Egli intuendo l’infelicità sentimentale di Isabella, innamorata di un uomo diverso dal marito, vorrebbe riuscire in uno slancio paterno a parlane con lei ad entrare più nell’intimo della ragazza ma a quel punto Isabella si chiude a riccio mostrando l’orgoglio tipico della famiglia cui appartiene per parte di madre, la famiglia Trao, così lontana dai Motta, la famiglia di Mastro-don Gesualdo e tra padre e figlia si rialza il muro che li divide. Tra i due non vi è più possibilità di contatto così come non vi è possibilità di contatto tra i due diversi mondi cui l’uno e l’altra appartengono, la loro incapacità di comunicare è insanabile e la figlia rivela ancora una volta di appartenere, per educazione e carattere, ad un mondo antitetico rispetto a quello del padre, quello dei nobili Trao.
Dopo alcuni giorni, una notte le condizioni di salute di Mastro-don Gesualdo peggiorano.

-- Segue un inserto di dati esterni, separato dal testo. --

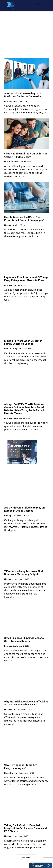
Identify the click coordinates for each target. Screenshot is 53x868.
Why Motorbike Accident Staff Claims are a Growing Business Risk (26, 703)
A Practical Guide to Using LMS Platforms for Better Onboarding (23, 95)
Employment (10, 710)
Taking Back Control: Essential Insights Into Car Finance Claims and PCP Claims (25, 828)
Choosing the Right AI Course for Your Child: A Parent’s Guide (26, 155)
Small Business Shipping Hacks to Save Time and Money (24, 640)
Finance (7, 225)
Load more (26, 858)
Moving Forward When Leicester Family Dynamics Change (23, 342)
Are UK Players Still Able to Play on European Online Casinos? (24, 509)
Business (8, 101)
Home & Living (11, 349)
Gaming (8, 516)
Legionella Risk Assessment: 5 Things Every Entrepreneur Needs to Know (26, 279)
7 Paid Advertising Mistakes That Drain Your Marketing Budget (23, 573)
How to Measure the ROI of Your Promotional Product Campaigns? (24, 219)
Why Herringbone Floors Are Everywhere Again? (20, 767)
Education (8, 161)
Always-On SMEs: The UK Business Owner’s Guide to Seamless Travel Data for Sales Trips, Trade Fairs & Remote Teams (24, 409)
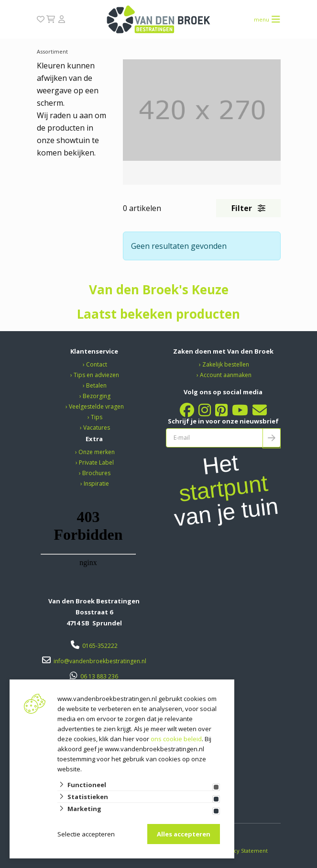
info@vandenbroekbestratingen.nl (100, 661)
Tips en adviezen (96, 375)
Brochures (96, 473)
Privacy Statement (245, 850)
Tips (97, 417)
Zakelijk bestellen (226, 364)
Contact (97, 364)
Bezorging (97, 396)
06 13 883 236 (99, 676)
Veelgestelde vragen (96, 406)
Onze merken (97, 452)
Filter (248, 208)
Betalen (96, 385)
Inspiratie (96, 483)
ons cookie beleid (176, 739)
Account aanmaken (226, 375)
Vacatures (97, 427)
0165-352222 (100, 645)
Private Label (96, 462)
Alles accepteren (184, 834)
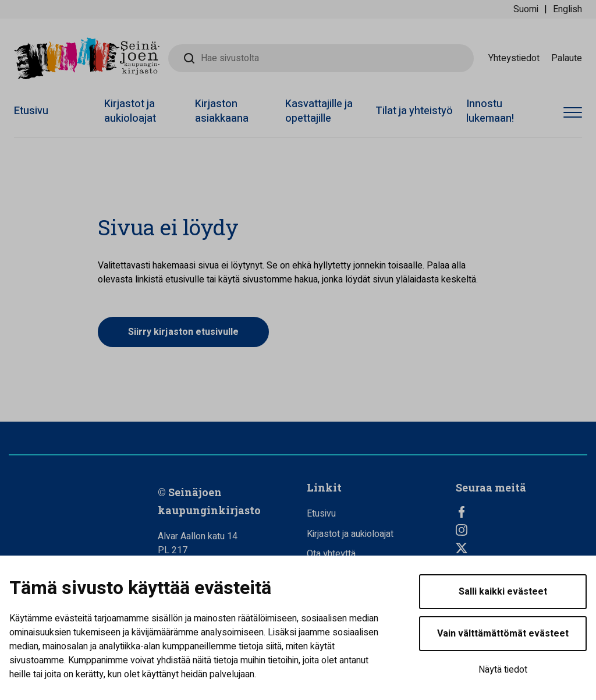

Il servitore alle cui cure egli è stato affidato è nella stanza attigua, infastidito dai lamenti e dai rantoli di Gesualdo e nonostante questo gli chieda di poter vedere la figlia, lo ignora. Gesualdo entra in come e mentre il servo riflette se sia il caso di avvertire Bianca o sia meglio aspettare, muore nella solitudine e nell’indifferenza.
La scena finale vede la stanza dove giace il corpo di Mastro-don Gesualdo affollarsi di domestici spinti dalla curiosità. Con disprezzo commentano il fatto che un uomo rozzo e volgare muoia in lenzuola di lino come un principe. Adesso bisogna avvertire non la duchessa Isabella, la figlia, ma la sua cameriera, per rispetto delle gerarchie interne della casa.
Riassunto del romanzo completo:
Analisi del capitolo
Nel capitolo conclusivo del romanzo Mastro-don Gesualdo di Giovanni Verga intervengono diversi punti di vista che descrivono dall’esterno il protagonista anche se il punto di vista dominante rimane quello di Gesualdo che viene espresso attraverso lunghi monologhi interiori. Si possono distinguere 3 parti che consistono in:
- Descrizione di come Gesualdo trascorre il tempo nel palazzo del genero. E’ Gesualdo stesso che conduce la narrazione mostrando la quotidianità fatta di riti e cerimonie della vita del palazzo nobiliare e quanto tutto ciò risulti vacuo e inutilmente dispendioso;
- Descrizione di alcuni episodi: i consulti dei vari specialisti ed il tentativo di farsi spiegare la malattia, la visita dell’amministratore del duca, gli incontri con la figlia Isabella e a volte anche con il genero. Vi sono vari punti di vista ma quello dominante è ancora quello di Gesualdo. Soprattutto negli incontri con la figlia emerge l’insuperabile contrasto tra le brame del possesso e le pulsioni affettive;
- Il punto di vista del servo che lo accudisce che mostra il suo crudele e sprezzante atteggiamento nei confronti di colui che essendo considerato un suo pari non merita considerazione. Anche l’atteggiamento malevolo e indifferente degli altri servi che si affollano intorno al cadavere, sottolinea la doppia sconfitta di Gesualdo che rimane estraneo all’ambiente nobiliare e rifiutato dal ceto a cui appartiene per nascita. La solitudine è l’inevitabile conseguenza per chi esce dai ranghi del proprio status sociale.